A similar defence mechanism is at work in men. As a man ages the quality of the sperm he produces drops significantly. Men over 40 have three times the DNA damage and consequently are less than half as likely to conceive (when compared to younger men).
We can accelerate the rates of DNA damage with oxidative stress. And vegetable oil consumption is a powerful driver of that. Vegetable oils made from seeds and legumes (Sunflower, Canola, Rice Bran, Grapeseed, Soybean, Peanut and Cottonseed) are very high in a type of fat (omega-6 polyunsaturated fat) which drives oxidation in the human body.
That oxidation destroys sperm quality and causes massive damage to sperm DNA. But our defences will normally kick in and the defective sperm are killed off. If those defenses fail (or are circumvented), sperm with damaged DNA can get through.
As parental age and vegetable oil consumption increases and fertility decreases, couples are increasingly seeking help with conception. This involves the use of assisted reproductive technologies (ART). In particular, the use of ICSI, the method used to address male infertility, has exploded.

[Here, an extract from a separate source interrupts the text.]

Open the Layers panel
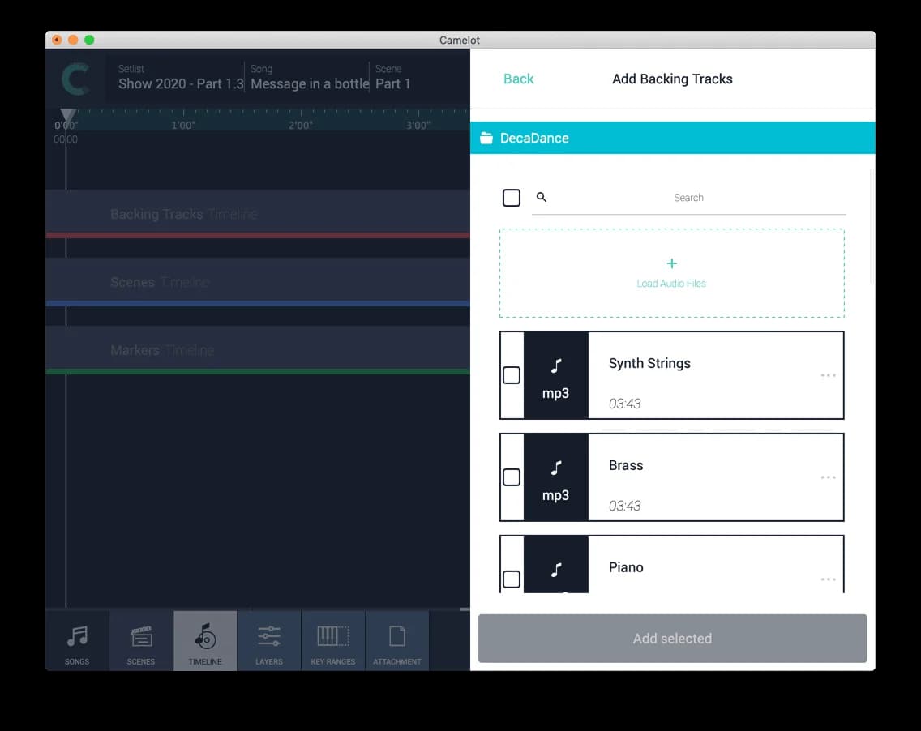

ICSI injects one sperm directly into an egg and so overcomes low sperm count and poor motility (movement and speed) problems. In other words, it works around the very things which the body is using to eliminate sperm which are less likely to produce healthy babies.
Of course ICSI doctors only select sperm which look healthy but at the moment there are no reliable tests for the type of damage to sperm DNA caused by oxidative stress. So when we deliberately circumvent our failsafe systems, the chances of childhood diseases (attributable to DNA damage) increase considerably.
One recent large study in Sweden demonstrated that the risk of Autism in ICSI births was up to 4.6 times as high (and mental retardation 2.3 times as high) as with an unassisted pregnancy. Similarly, a large Norwegian study published in February 2016 revealed there is a 67% increased risk for childhood leukemia in ART children. And a 2014 study showed there was 33% increase in schizophrenia in ART conceived children.
These studies are all from Scandinavia, because, unlike Australia, Northern Europeans keep high quality long term statistics on birth outcomes from ART. The exception here is Western Australia, the only state with a statutory register of ART treatments and outcomes. And even accounting for the relatively small size of their datasets, the same patterns are emerging. The risk of serious birth defects in ART children is approximately double that in unassisted conceptions.
Horrifically, in treating the obvious symptom of oxidation – declining fertility – with technology, we are end-running our body’s attempts to stop the suffering that sperm oxidation can cause.
Unfortunately, there are strong financial incentives to keep doing so. The Australian ART market is worth $400 million dollars a year and is generating strong and growing profits. Which is surprising given ART doesn’t work that well for most of its customers. More than 72% of fresh cycles for women under 30 (and 98.8% for women over 44) will not result in a live birth. Combine the accelerating profits from ‘treatment’ with the profits to be had from using cheap vegetable oils in our food and we are caught in a pincer movement of market forces working against a solution to the disease epidemics we now face.
The ART industry’s response to those statistics, and the increasing risks our children face, is that schoolgirls should be told to freeze their eggs when they are young. But I reckon if we’re going to be telling schoolchildren (of both genders) how to manage their fertility then how about we start with – Don’t Smoke, Don’t Eat Vegetable Oil and don’t delay having children (once you decide you want them).